Please return all of the records verbatim, with the pictures omitted.

(Dataset entries)
--- START ---

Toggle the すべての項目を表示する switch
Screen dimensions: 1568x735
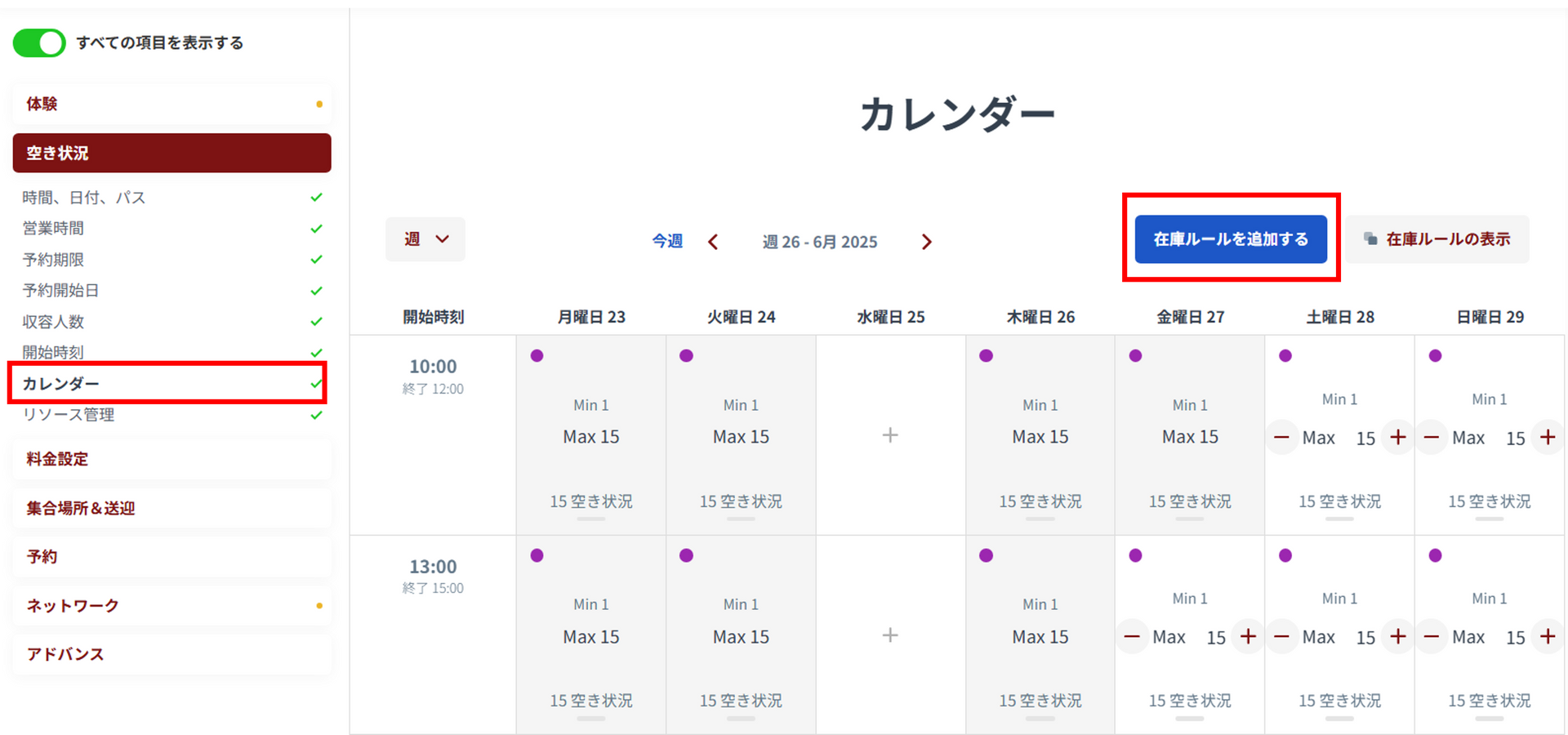click(39, 43)
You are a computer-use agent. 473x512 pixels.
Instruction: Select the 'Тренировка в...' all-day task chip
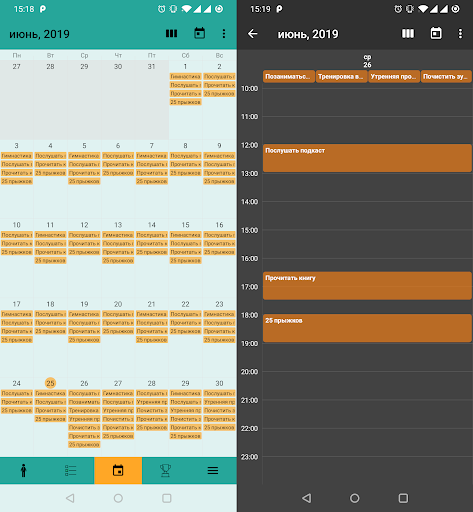pos(341,76)
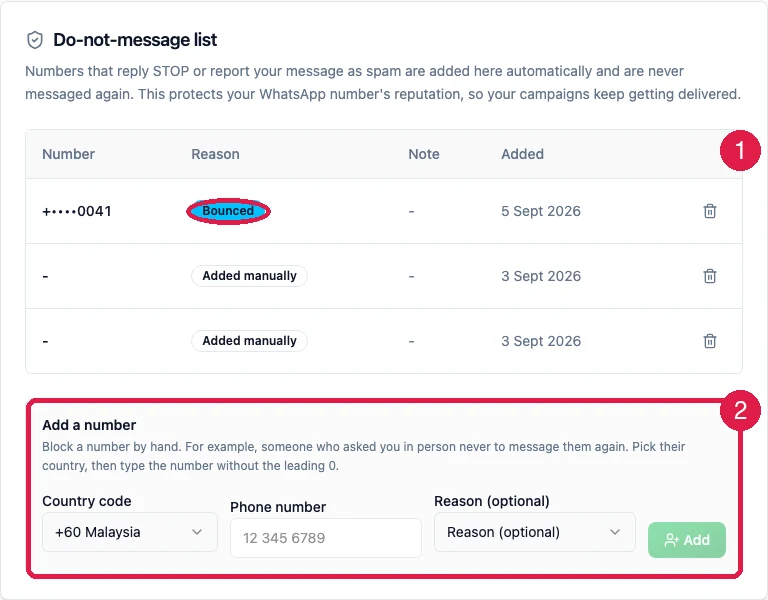
Task: Click the person-plus icon on the Add button
Action: point(671,540)
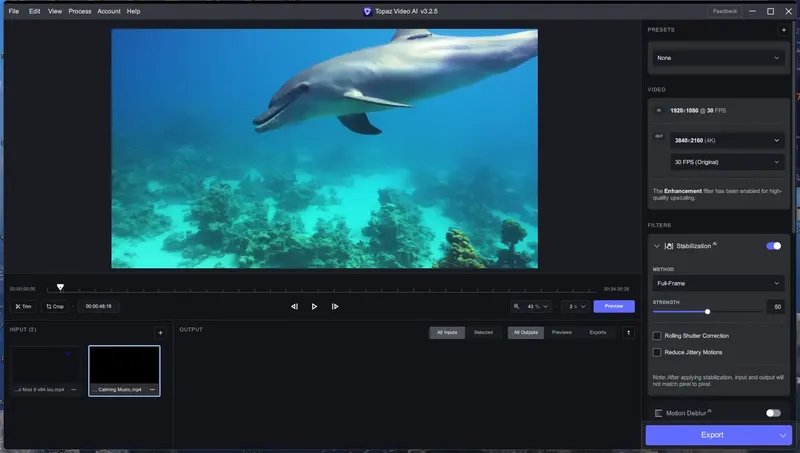800x453 pixels.
Task: Open the Process menu
Action: point(80,11)
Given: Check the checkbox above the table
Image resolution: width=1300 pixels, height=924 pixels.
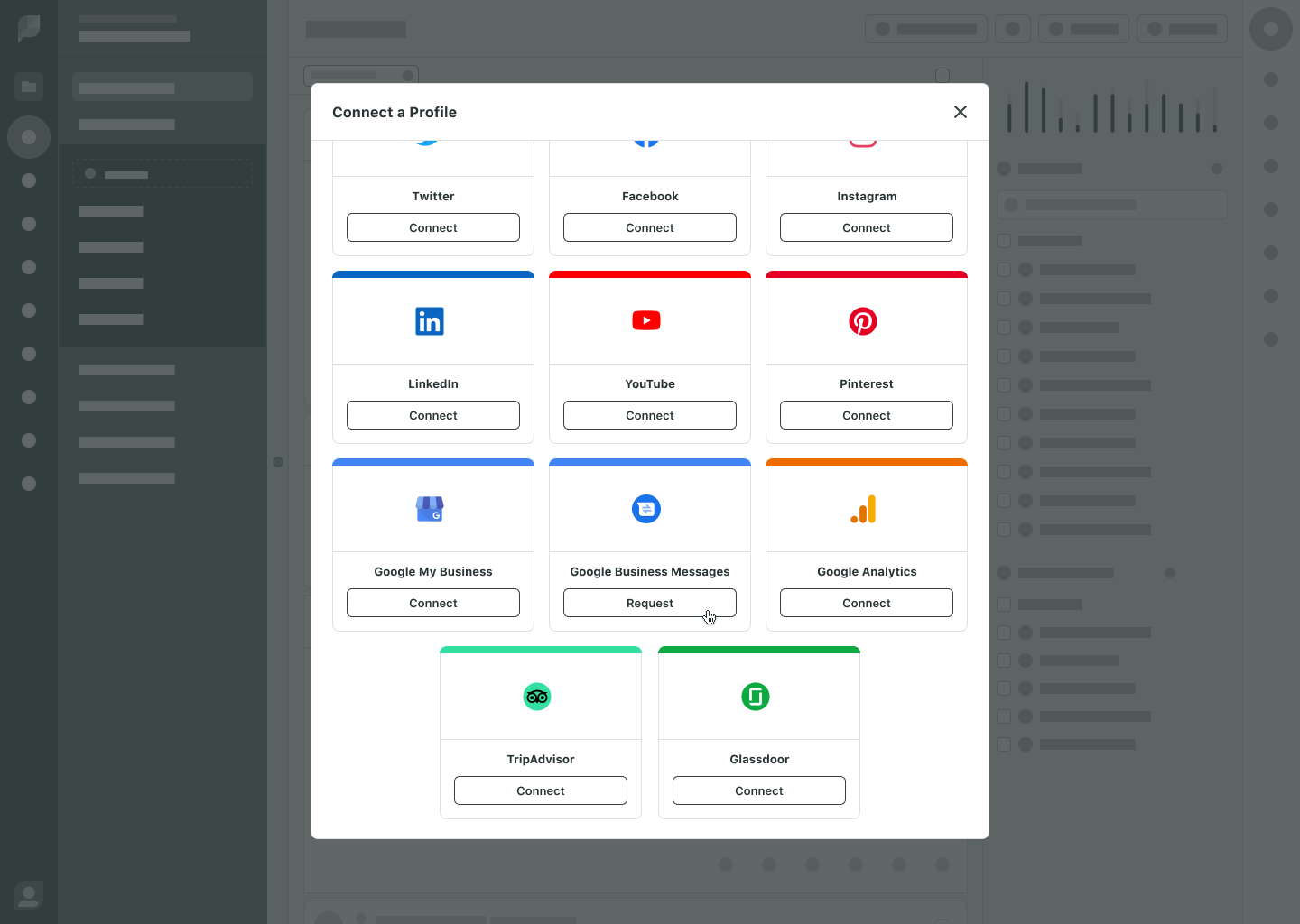Looking at the screenshot, I should [942, 75].
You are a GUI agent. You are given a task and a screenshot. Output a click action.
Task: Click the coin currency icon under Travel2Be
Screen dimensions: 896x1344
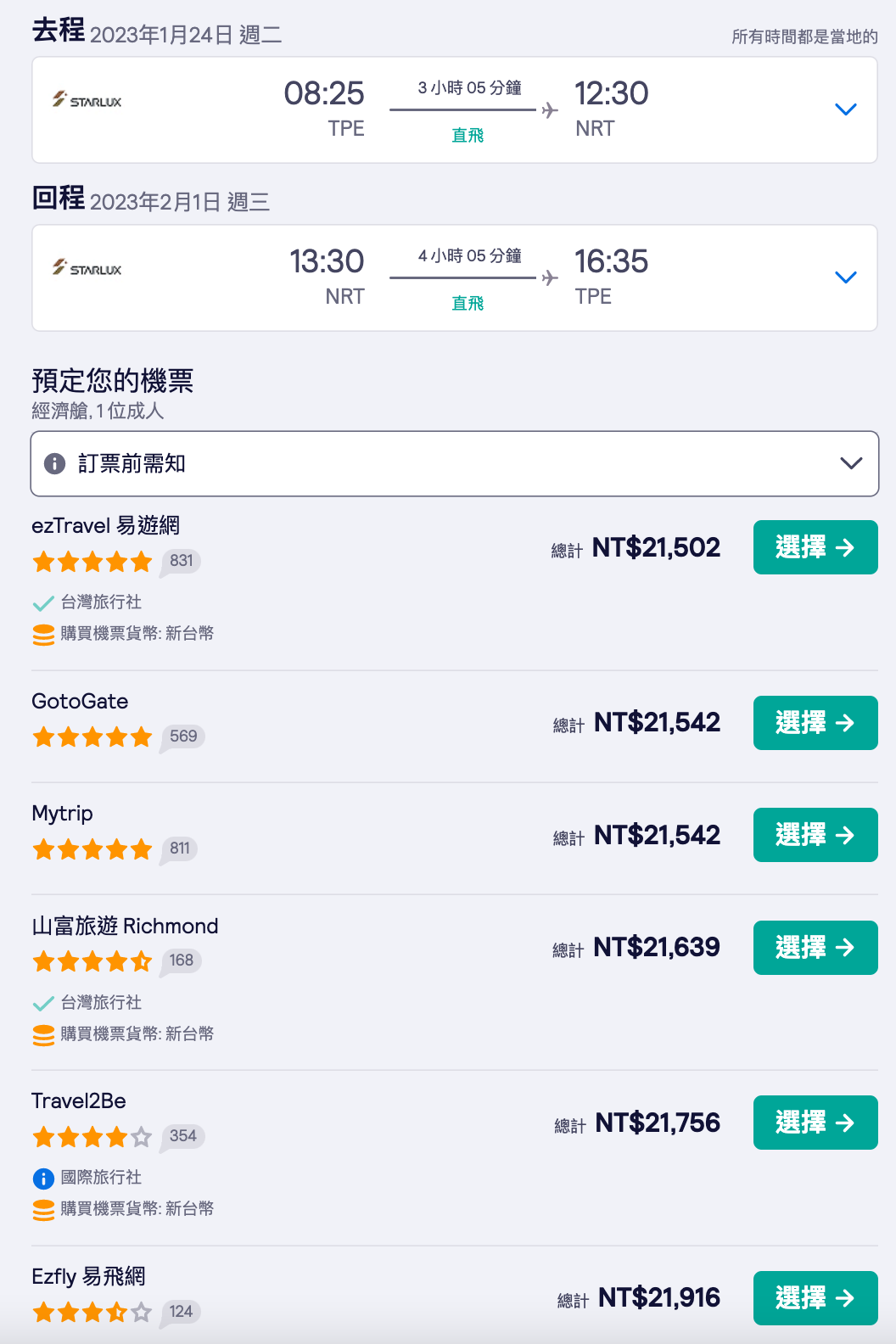click(43, 1210)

--- END ---

**Task solution**
Toggle the すべての項目を表示する switch
Screen dimensions: 1568x735
click(39, 43)
You are a computer-use agent. 473x512 pixels.
Instruction: Select the 'Тренировка в...' all-day task chip
pos(341,76)
Task: Click the person-plus icon on the Add button
Action: point(671,540)
800x453 pixels.
Task: Open the Process menu
Action: point(80,11)
Given: Check the checkbox above the table
Image resolution: width=1300 pixels, height=924 pixels.
Looking at the screenshot, I should [942, 75].
You are a GUI agent. You are given a task and a screenshot. Output a click action.
Task: Click the coin currency icon under Travel2Be
Screen dimensions: 896x1344
click(43, 1210)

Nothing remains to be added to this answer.